Retype the records below exactly as they stand, omitting the pictures.

_Saved data entries:_

#####

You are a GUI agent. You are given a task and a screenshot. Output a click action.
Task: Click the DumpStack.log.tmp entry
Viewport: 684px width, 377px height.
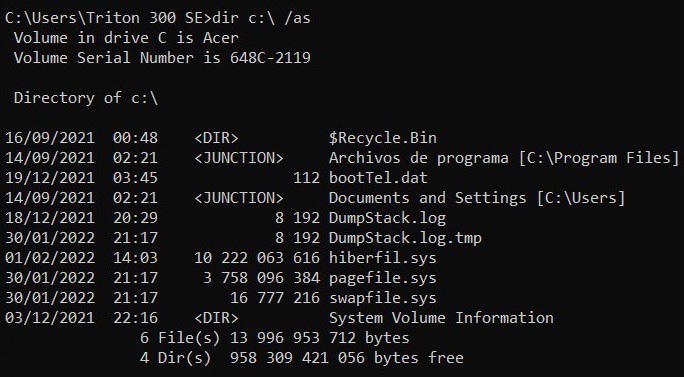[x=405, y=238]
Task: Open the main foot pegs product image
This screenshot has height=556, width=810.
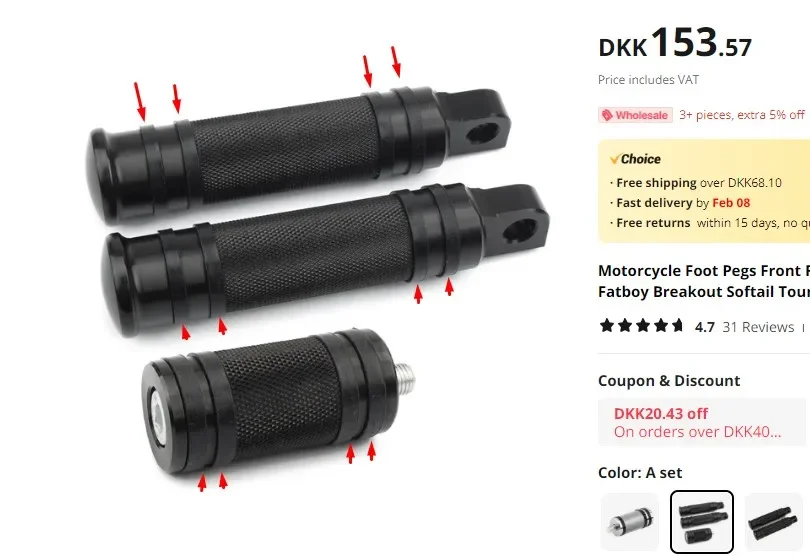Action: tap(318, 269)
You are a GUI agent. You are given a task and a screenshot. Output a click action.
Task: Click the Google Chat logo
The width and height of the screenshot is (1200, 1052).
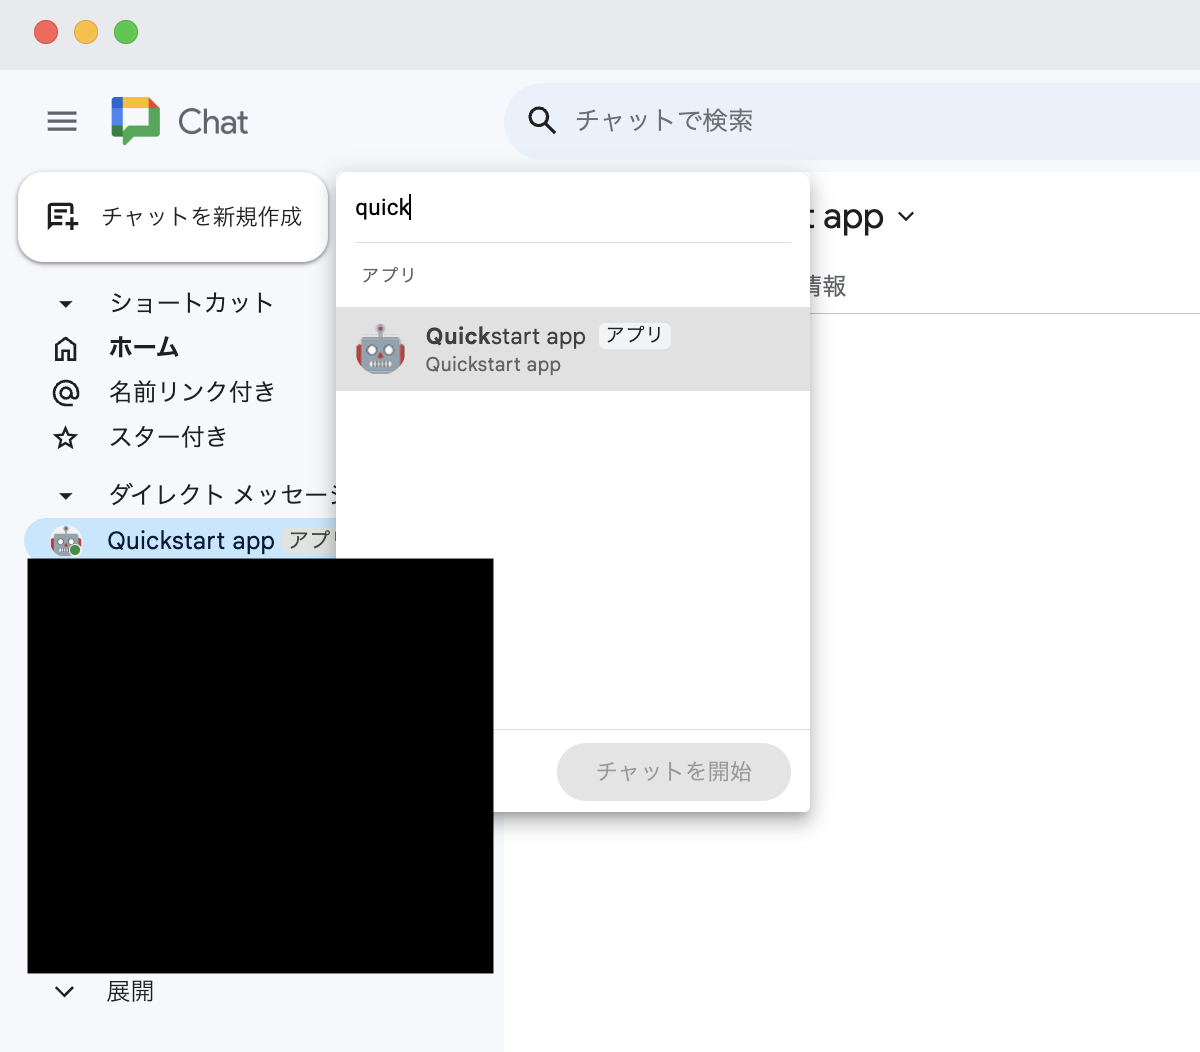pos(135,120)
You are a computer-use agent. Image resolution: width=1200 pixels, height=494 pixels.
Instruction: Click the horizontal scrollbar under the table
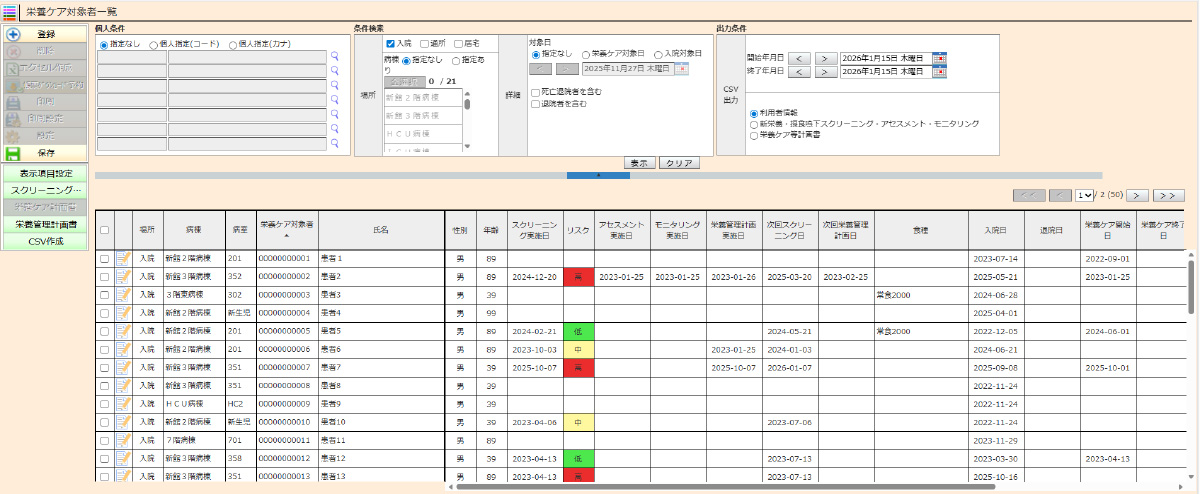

#####

_Completed exercise:_
You are a GUI agent. You are given a task and a screenshot. Output a click action.
Task: Click the DumpStack.log.tmp entry
Viewport: 684px width, 377px height.
[x=405, y=238]
Task: Open the main foot pegs product image
This screenshot has height=556, width=810.
Action: tap(318, 269)
You are a GUI agent. You are given a task and a screenshot. Output a click action.
Task: Click the Google Chat logo
The width and height of the screenshot is (1200, 1052).
pos(135,120)
You are a computer-use agent. Image resolution: width=1200 pixels, height=494 pixels.
Instruction: Click the horizontal scrollbar under the table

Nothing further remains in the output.